It was hard to escape the pre-release buzz for Final Girls, the debut novel of pseudonymous author Riley Sager. As early as December of last year, Stephen King tweet-proclaimed that the book was “the first great thriller of 2017.” And if the King gives something his bloody stamp of approval, it’s got to something special, right? Disappointingly, not so much in the case of Final Girls, a competent-enough, by-the-numbers thriller in which concept outperforms execution.

The set-up is strong and pulls the reader right in: Quincy Carpenter, as sole survivor of a bloody woodlands massacre, is a reluctant member of an elite “club” dubbed Finals Girls by the media. Readers familiar with slasher films will immediately recognize the term, coined by noted film scholar Carol Clover to denote the survivor (almost always female) of said film’s carnage. The other two members of the Final Girls are Lisa Milner, survivor of a sorority house massacre, and Samantha “Sam” Boyd, last girl standing after a mass murderer known as “the Sack Man” butchers staff and guests of a seedy motel. When one of these final girls ends up dead and another on the doorstep of Quincy’s swanky New York City apartment, the mystery begins. Unfortunately, the thrills do not.

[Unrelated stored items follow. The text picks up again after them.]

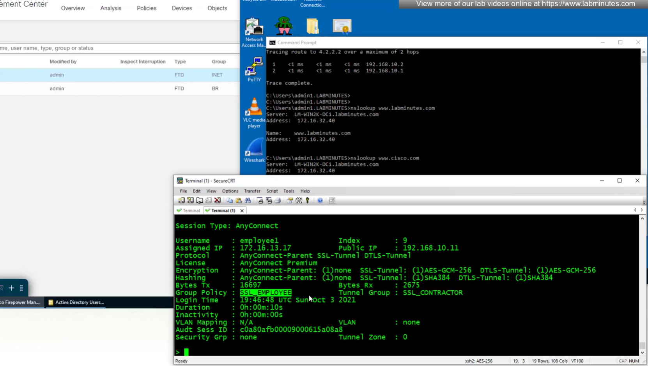Viewport: 648px width, 366px height.
Task: Click the policy search filter field
Action: 117,48
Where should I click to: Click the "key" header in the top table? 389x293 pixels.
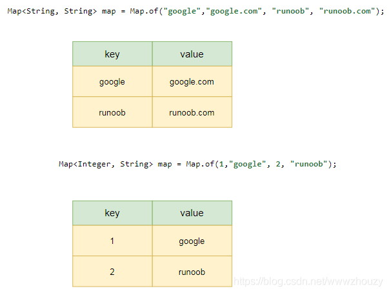112,54
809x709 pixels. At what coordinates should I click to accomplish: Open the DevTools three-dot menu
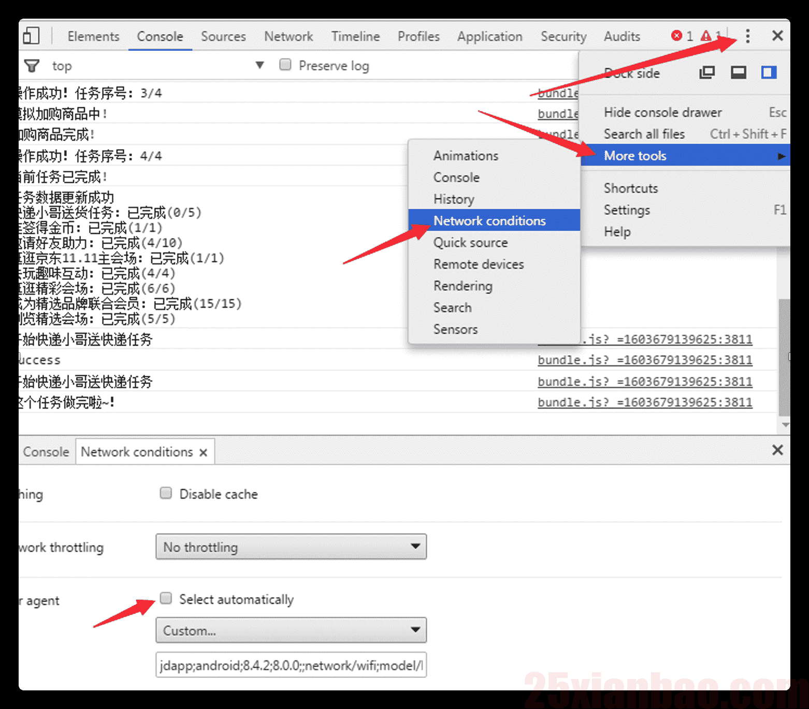coord(747,36)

While thriller and horror movie fans alike may be drawn to Final Girls initially, the book’s plodding first half may present a challenge to readers. Plagued by interminable passages during which the heroine bakes muffins and cupcakes in between popping Xanax and swigging grape soda, the first half of Sager’s novel seems hell-bent on clobbering readers over the head to reinforce two key points: Quincy may not be the most reliable of narrators and Sam may not be all she seems. What little action the novel’s first half does present shuffles back and forth between late night conversations in Quincy’s Upper West Side apartment and some later-night silliness in Central Park that feels forced and extraneous to the plot. These early proceedings have a YA feel to them, and this reviewer was struck with the idea that the intended audience may be teenage girls more than once. Indeed, a puerile food fight at what should have been a crucial dramatic juncture moving into the book’s third act does little to dispel this feeling.  

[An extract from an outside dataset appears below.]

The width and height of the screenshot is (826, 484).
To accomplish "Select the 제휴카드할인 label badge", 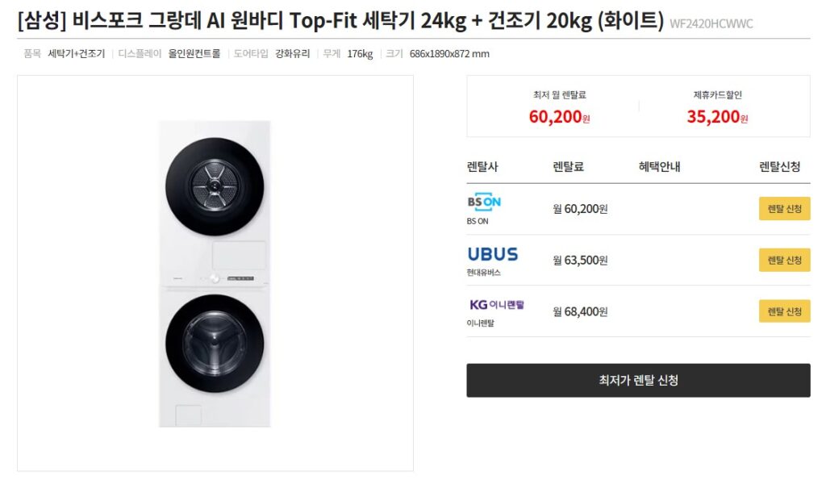I will point(718,92).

Thankfully, the novel’s decidedly better-paced second half kicks in with earnest gusto. Although savvy thriller readers will have spotted the novel’s biggest plot twist (there are several of varying merit) early on, Sager does an excellent job ratcheting up the tension and reveals leading up to it as Final Girls enters its third and final act. Sager displays far better command of this more action-oriented thriller portion of the novel and readers will find themselves sucked in again as dread mounts and shocks abound.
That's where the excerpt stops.